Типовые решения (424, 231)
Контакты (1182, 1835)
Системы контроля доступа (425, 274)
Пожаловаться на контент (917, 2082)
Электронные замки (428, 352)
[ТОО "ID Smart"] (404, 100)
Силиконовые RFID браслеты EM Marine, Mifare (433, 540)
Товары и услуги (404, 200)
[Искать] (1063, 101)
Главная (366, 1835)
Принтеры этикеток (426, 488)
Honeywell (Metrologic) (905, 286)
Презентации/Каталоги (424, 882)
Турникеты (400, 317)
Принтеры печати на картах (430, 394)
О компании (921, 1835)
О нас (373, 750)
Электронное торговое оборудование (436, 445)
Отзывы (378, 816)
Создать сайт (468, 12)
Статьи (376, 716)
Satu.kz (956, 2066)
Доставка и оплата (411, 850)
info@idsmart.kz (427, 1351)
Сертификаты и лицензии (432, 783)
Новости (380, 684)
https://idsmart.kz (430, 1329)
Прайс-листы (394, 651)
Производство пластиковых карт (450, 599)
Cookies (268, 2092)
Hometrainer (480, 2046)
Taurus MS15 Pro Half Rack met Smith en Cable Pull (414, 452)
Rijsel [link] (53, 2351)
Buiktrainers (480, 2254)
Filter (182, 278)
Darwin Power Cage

Problem:
Determine how many lines of this listing contain "Принтеры", and give only the number.

Response:
2